Разворачиваюсь на каблуках, планируя покинуть помещение.
— Стой! — Хватает он меня за запястье.
Наши глаза встречаются. И до меня кое-что доходит.
— Все твои головастики умерли, так ведь?! И ты больше не можешь иметь детей?
Он щурится, а я широко улыбаюсь.
— Бинго!
***
— Сядьте, ешьте, а мне нужно подумать, — командует Железный, указывая на стул.
Мой темнобровый недруг и по совместительству новоявленный папаша нашей общей дочери хмурит лоб, почесывая переносицу своего орлиного носа и явно испытывая раздражение. Просто сюрреализм какой-то!
После подобных новостей мы оба, как говорится, не в своей тарелке. Наверху нехило прикололись, подтолкнув пробирку с икринками супостата Адону к моему цветочку. На земле четыре миллиарда мужиков, а мне достался, я извиняюсь, самый говнистый.
Лиходей Валерий щурится, играя бородатыми скулами и взирая на меня подчеркнуто угрюмо, будто я у него почку тайком вырезала. А я ведь, по сути, ничего плохого не сделала. Ну подумаешь, слегка остудила пыл его глупой как пробка женщины, так ведь она сама напросилась. Гордыня, между прочим, смертный грех.
Смерив меня очередным настороженно-мрачным ястребиным взглядом, Адону подзывает официантку. И, не особо балуя вниманием обслуживающий персонал, богатенький чертяка даёт девушке указание нести несколько блюд с труднопроизносимыми названиями. А я с недоверием кошусь на пустой стул напротив него. Вообще-то пожрать я люблю, ну то есть покушать, конечно же, изысканно, красиво, с ножом и вилкой. Особенно чужую еду, приготовленную профессиональным поваром с французской фамилией.
Ну и, кроме всего прочего, Ротшильд на минималках мне должен. Из-за него у меня сорвалось крайне перспективное свидание. Мой мохнатенький марабу... Недавно видела Илью на улице. Он не поздоровался и перешёл улицу, когда увидел меня.

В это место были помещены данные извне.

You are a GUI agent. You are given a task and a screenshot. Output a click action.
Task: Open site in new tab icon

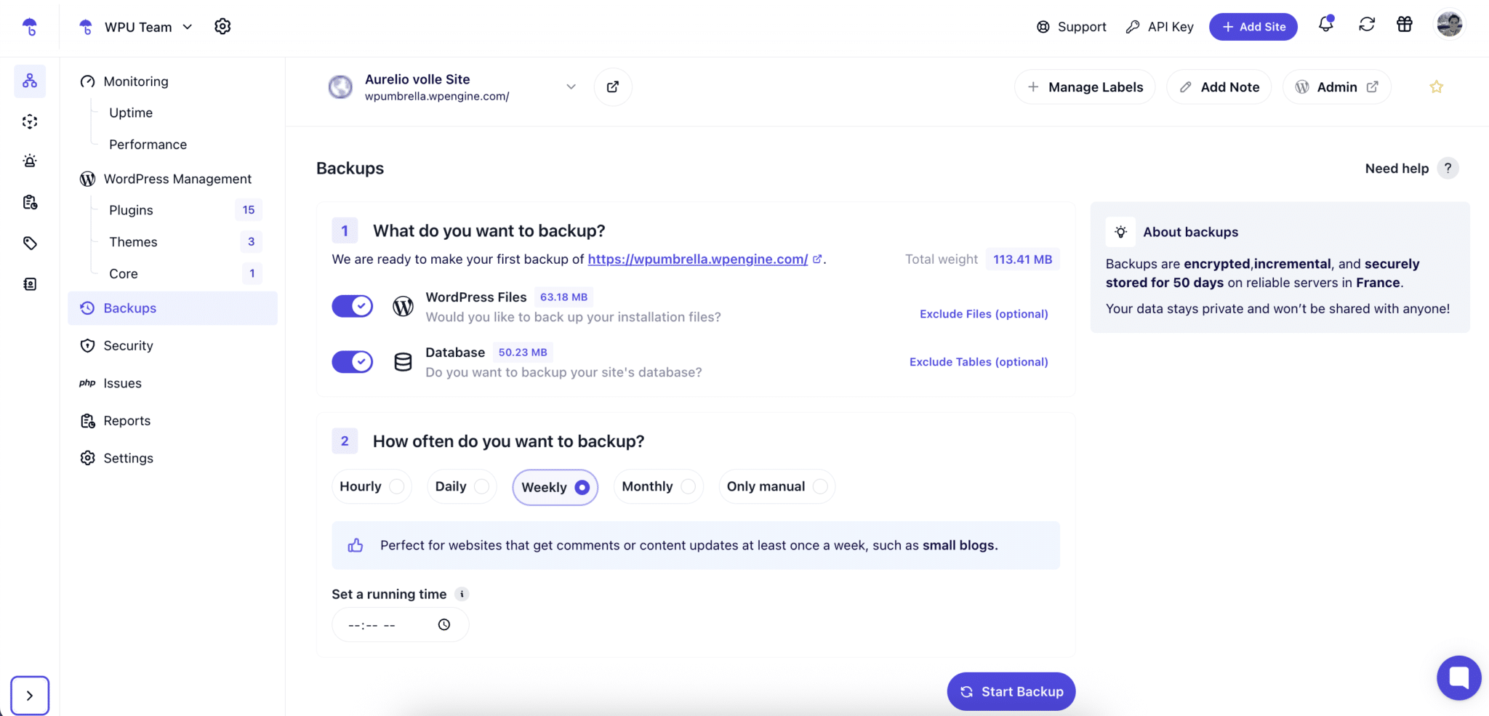(x=613, y=87)
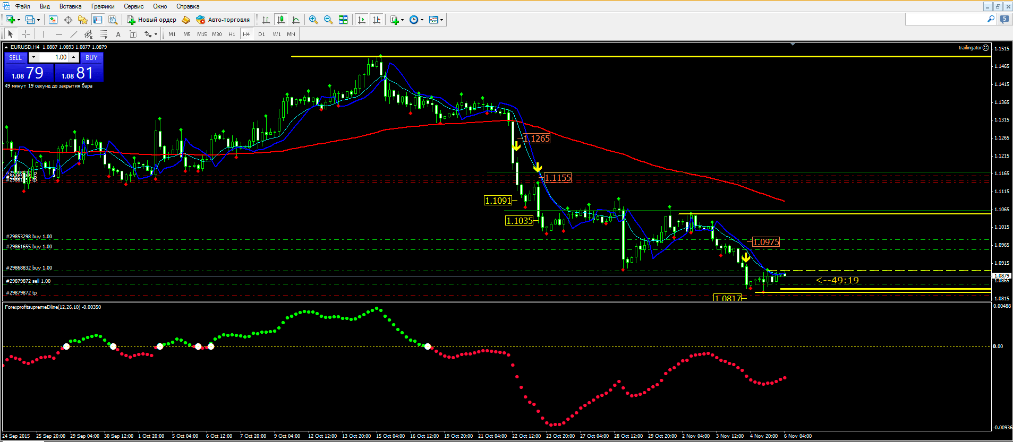Expand the chart templates dropdown arrow
Screen dimensions: 1013x442
[x=441, y=20]
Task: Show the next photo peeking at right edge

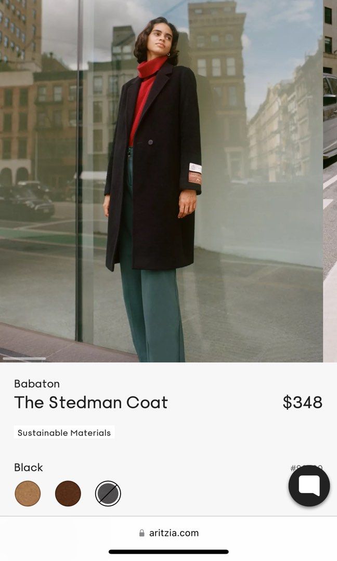Action: 330,181
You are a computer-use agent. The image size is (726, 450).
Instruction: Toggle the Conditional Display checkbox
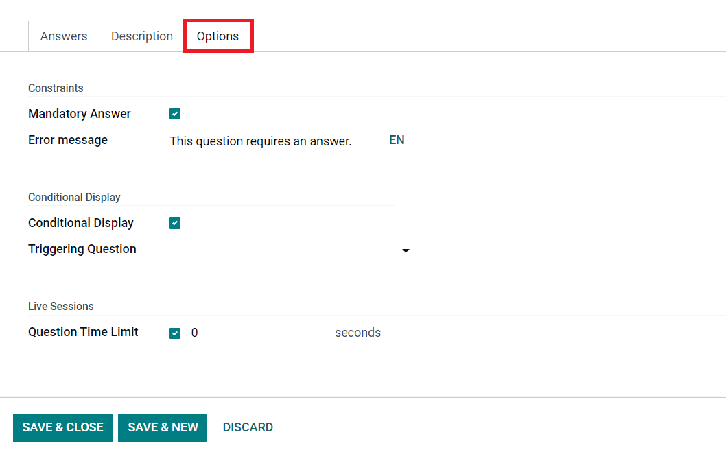pos(175,223)
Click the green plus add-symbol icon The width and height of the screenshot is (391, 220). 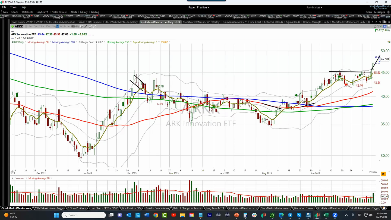[13, 26]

Тоже, видимо, скучает.
А Валерий-миллионщик мог бы поинтересоваться моим мнением насчёт выбора еды, а не тыкать в меню, используя исключительно свой капиталистический вкус. Вдруг у меня аллергия на лобстеров? Ну да ладно. Упаду с отëком Квинке, скрючившись на полу в неприглядной позе, — будет знать, как деспотично всё и всегда решать за несчастных женщин.
— Женское избирательное право, Валерий Германович, в России введено в начале двадцатого века, а сейчас уже двадцать первый на дворе. — Царственно опускаюсь на стул, как будто каждый день ужинаю с финансовыми воротилами.
— Это вы к чему сейчас, нянечка?
— Это я к тому, что тоже могла бы поучаствовать в выборе блюд.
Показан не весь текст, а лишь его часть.